• [TEXT SHOWN]
++++++++++

First You Have to Ask

First You Have to Ask

Don Morris

First You Have to Ask . . .

by Donald J. Morris

From the Editor: Don Morris serves as President of the NFB's Merchants Division.

He is a longtime leader of the Federation and a businessman with a flare for

selling. In recent months he has been helping with our capital campaign. His

experience is instructive and should encourage us all as we invite others to

help change what it means to be blind.

If the program was "Jeopardy,"

"First you have to ask" would be the answer. The appropriate question

with which to respond is, "What is required to achieve a successful Capital

Campaign request?"

One of the challenges Dr. Jernigan left

us is acquiring the funding to build the National Research and Training Institute

for the Blind, which he designed before his death. To accomplish this goal,

we will need to raise eighteen million dollars. In one bite that goal seems

almost unattainable; however, we don't have to do it all in one bite.

Many corporate givers plan their charitable

gifts over a number of years. By this means they can give very substantial gifts.

We have learned that even those of us whose means are more modest can make significant

gifts by spreading them over a period of five years. We are asking our members

and friends to join us in a five-year pledge to help achieve this objective.

++++++++++

• [PROVIDED DATA]
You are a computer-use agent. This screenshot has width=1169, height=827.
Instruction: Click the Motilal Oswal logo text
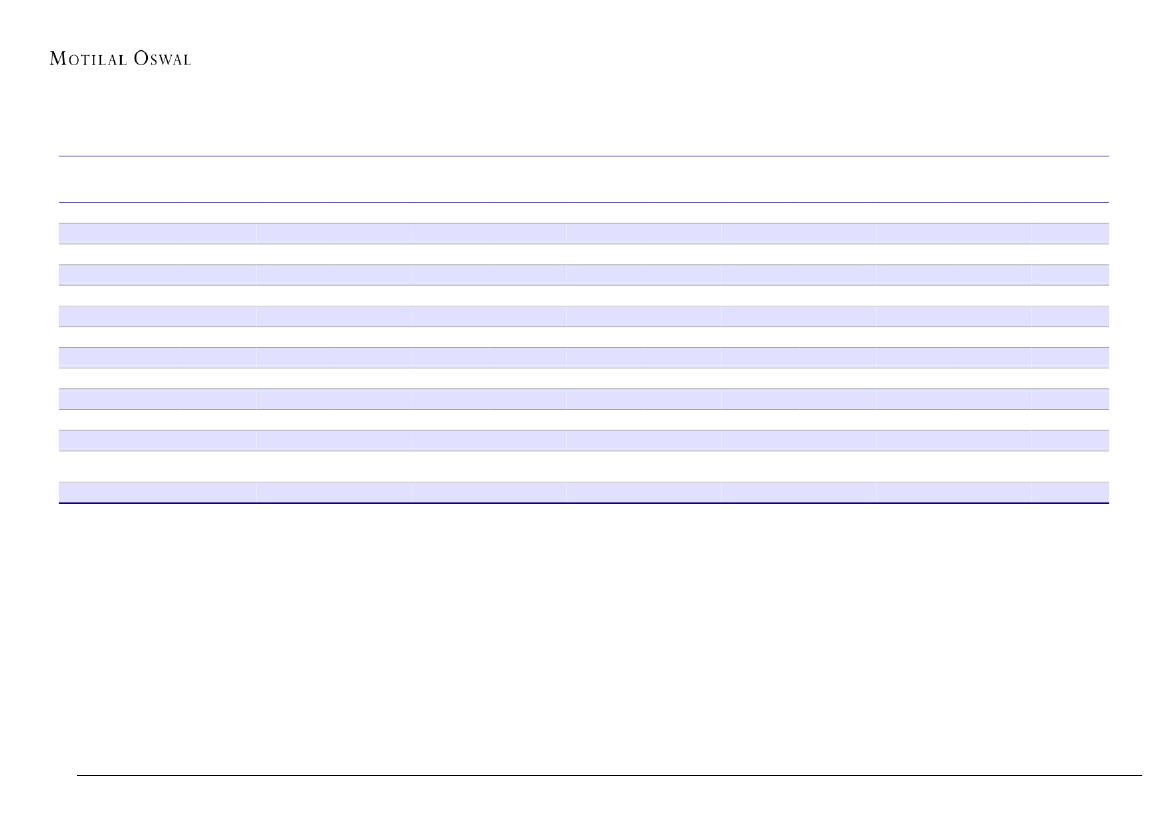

++++++++++

• [BRIEF A]
In the capital campaign article, how much money must be raised to build the National Research and Training Institute for the Blind?
• [BRIEF B]
Write the next few paragraphs of the capital campaign article, starting after its last sentence.

• [WRITTEN ANSWER A]
Eighteen million dollars.

• [WRITTEN ANSWER B]
As a Capital Campaign volunteer and as

the president of the NFB Merchants Division, I have had the chance to work with

several blind vendors in arranging for their participation in the Capital Campaign.

We achieved the first goal set for blind vendors fairly early on with participation

by only a limited number of vendors. Therefore the Vendor Goal has now been

doubled, and I believe we will meet and perhaps exceed that target.

To begin with, it is important to know

the essentials of our project: a five-story building (170,000 square feet) attached

to the National Center for the Blind. It includes a research library, technology

training labs, classrooms, a distance-learning center, an adaptive-technology

development center, and office and flexible meeting space. The goal is to raise

the needed funds by summer 2001 and to complete the project in 2003.

Through the facilities of the NRTIB, modern

technology will provide learning opportunities to blind children, adults, and

seniors. We estimate that more than a half-million blind people will be influenced

by this new learning technology within the first ten years of the Institute's

operation. The NRTIB will not provide larger and fancier offices for existing

programs. All of these programs will be an extension into new areas of research

and training.

But first you have to ask. . .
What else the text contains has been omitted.